On respire, on garde son calme! Voilà simplement le résultat de mon « trouble d’adaptation » au télétravail. J’ai toujours eu l’habitude d’omettre les particules en tout genre. Rien de nouveau. Sur papier, je l’aurais vu ce fichu du!
Rassérénée, j’ai repris ma carrière de rédactrice, gonflée d’une motivation à toute épreuve.
Un autre communiqué se présenta sur la chaîne de montage. Au diable la cartouche d’encre et faisons une révision traditionnelle sur papier!
Confiante en ma révision, je transmis le résultat à ma collègue, mais lui offris généreusement un peu plus tard d’y ajouter une citation extraite d’une allocution pour un dignitaire sur laquelle je travaillais. Elle accepta avec enthousiasme. Voilà qui aurait un effet boeuf dans son communiqué!
Une coquille après l’autre…
Quelques heures plus tard, je vis ce communiqué diffusé avec grandiloquence dans le fil de presse avec, dans ma citation ajoutée, la perle suivante :
… nos employés demeurent à votre service avec le concourt de l’équipe…
J’en étais à chercher l’orthographe du mot « hara-kiri » pour ma lettre d’adieu quand arriva dans ma boîte de réception un message encourageant de notre plus haut dirigeant. Et quand je dis « encourageant », ce n’est pas seulement sur le plan de la teneur mais aussi pour ce que j’y ai lu :
…qui prennent le relai en…
Puis, dans les heures suivantes, je me mis à remarquer coquille sur coquille dans toutes les sources d’information que je consultais! Même les plus rigoureuses!
Les rédacteurs et rédactrices sont humains
Et pourquoi pas?
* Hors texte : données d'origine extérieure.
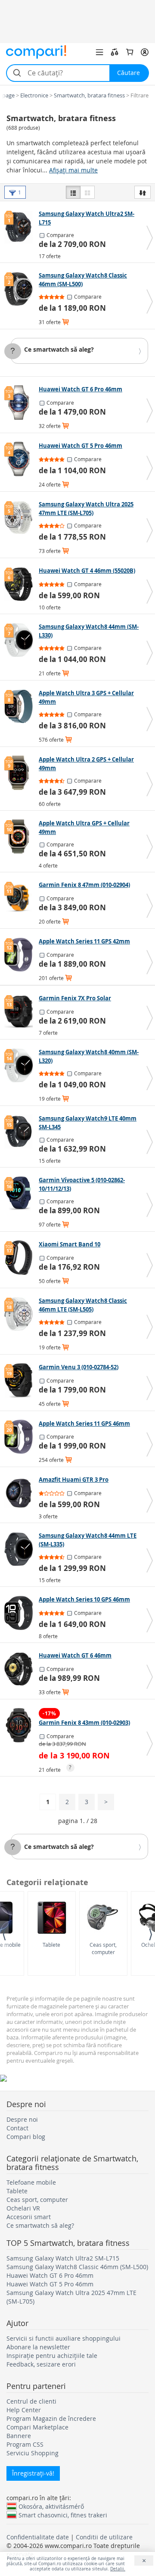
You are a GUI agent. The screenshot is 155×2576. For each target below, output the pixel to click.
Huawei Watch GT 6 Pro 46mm (49, 2275)
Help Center (23, 2410)
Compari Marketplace (37, 2427)
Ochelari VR (23, 2208)
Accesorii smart (28, 2217)
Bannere (18, 2436)
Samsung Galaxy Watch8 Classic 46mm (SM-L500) (77, 2267)
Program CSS (24, 2444)
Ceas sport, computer (103, 1948)
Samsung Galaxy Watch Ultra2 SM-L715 (62, 2258)
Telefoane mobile (31, 2182)
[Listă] (73, 192)
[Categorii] (99, 52)
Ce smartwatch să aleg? (59, 349)
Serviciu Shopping (32, 2453)
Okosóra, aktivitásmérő (51, 2506)
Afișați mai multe (73, 170)
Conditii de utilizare (104, 2537)
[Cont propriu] (144, 52)
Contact (17, 2128)
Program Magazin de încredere (51, 2418)
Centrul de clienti (31, 2401)
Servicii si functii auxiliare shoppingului (63, 2338)
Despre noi (22, 2119)
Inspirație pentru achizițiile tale (51, 2355)
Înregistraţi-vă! (33, 2473)
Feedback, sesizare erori (41, 2364)
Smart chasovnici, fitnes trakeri (63, 2515)
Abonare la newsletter (38, 2347)
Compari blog (25, 2137)
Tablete (51, 1944)
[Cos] (129, 52)
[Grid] (87, 192)
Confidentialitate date (37, 2537)
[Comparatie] (114, 52)
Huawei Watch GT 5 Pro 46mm (49, 2284)
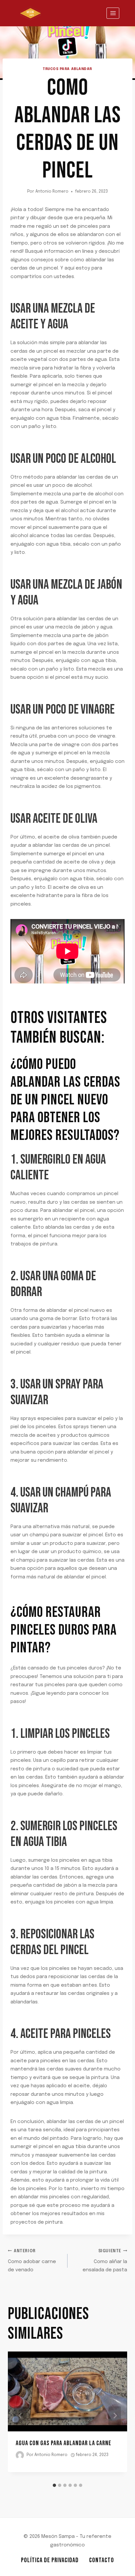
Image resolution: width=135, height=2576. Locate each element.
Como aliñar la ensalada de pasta (105, 2261)
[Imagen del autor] (20, 2455)
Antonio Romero (51, 192)
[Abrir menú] (112, 13)
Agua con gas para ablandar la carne (63, 2443)
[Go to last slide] (20, 2415)
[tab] (54, 2485)
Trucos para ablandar (67, 69)
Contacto (101, 2560)
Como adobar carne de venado (32, 2261)
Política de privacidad (50, 2560)
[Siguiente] (114, 2415)
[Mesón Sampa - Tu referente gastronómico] (30, 13)
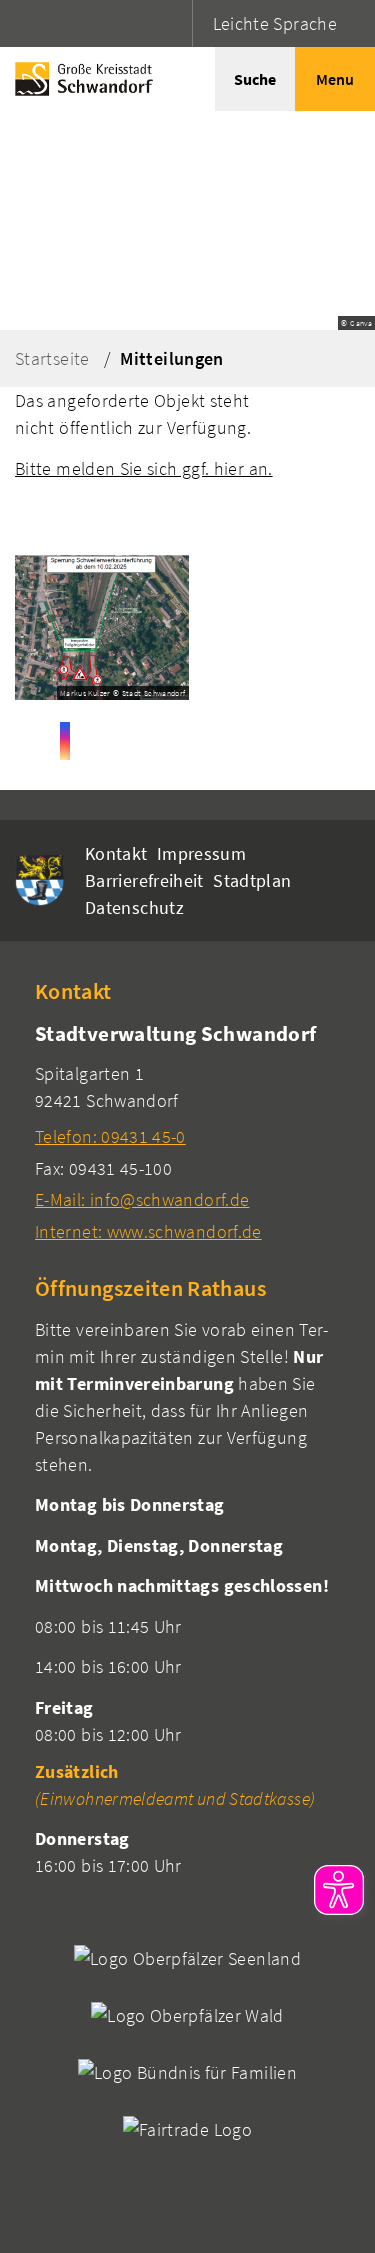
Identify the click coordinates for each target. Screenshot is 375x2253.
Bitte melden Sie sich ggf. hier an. (144, 468)
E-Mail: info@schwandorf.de (142, 1199)
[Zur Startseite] (79, 79)
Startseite (52, 358)
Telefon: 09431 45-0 (110, 1136)
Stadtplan (252, 880)
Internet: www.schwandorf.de (148, 1231)
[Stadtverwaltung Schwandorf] (187, 1131)
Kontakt (116, 853)
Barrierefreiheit (144, 880)
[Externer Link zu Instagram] (65, 741)
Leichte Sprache (275, 23)
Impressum (201, 853)
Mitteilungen (171, 358)
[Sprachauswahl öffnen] (174, 23)
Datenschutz (134, 907)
Tous les rédacteurs et rédactrices de ces sources prennent place dans le même bateau. Notre 100 % en mesures d’urgence ne correspond peut-être pas au 100 % de n’importe quel mardi après-midi d’avant, mais nous pouvons être fiers de continuer à ramer. Accordons-nous, tout comme aux autres rameurs, un brin d’indulgence tant que durera la crise.
Après trois semaines d’apathie les soirs de semaine à enfiler les rangs d’un tricot rose qui sera certainement trop petit ou trop grand au bout du compte, j’ai ressenti de nouveau cette envie furieuse de m’exprimer sur notre métier. Je considère que c’est un très bon signe et vous souhaite d’avoir également renoué avec ce qui vous faisait auparavant vibrer.
Quoi de mieux pour conclure que de répéter avec conviction que « ça va bien aller » (que, dans un moment de fatigue, je me surprendrai peut-être à écrire « sa va bien allé »)!
Chargée de communications et membre du conseil d’administration de la SQRP, Josée Boudreau se spécialise dans la rédaction et la révision de communiqués, d’allocutions, de publications et autres pour un arrondissement montréalais. Parallèlement, elle se plaît à encourager et à soutenir la relève, ce qui lui a inspiré l’écriture du Guide impertinent du rédacteur, publié en 2019 aux éditions au Carré.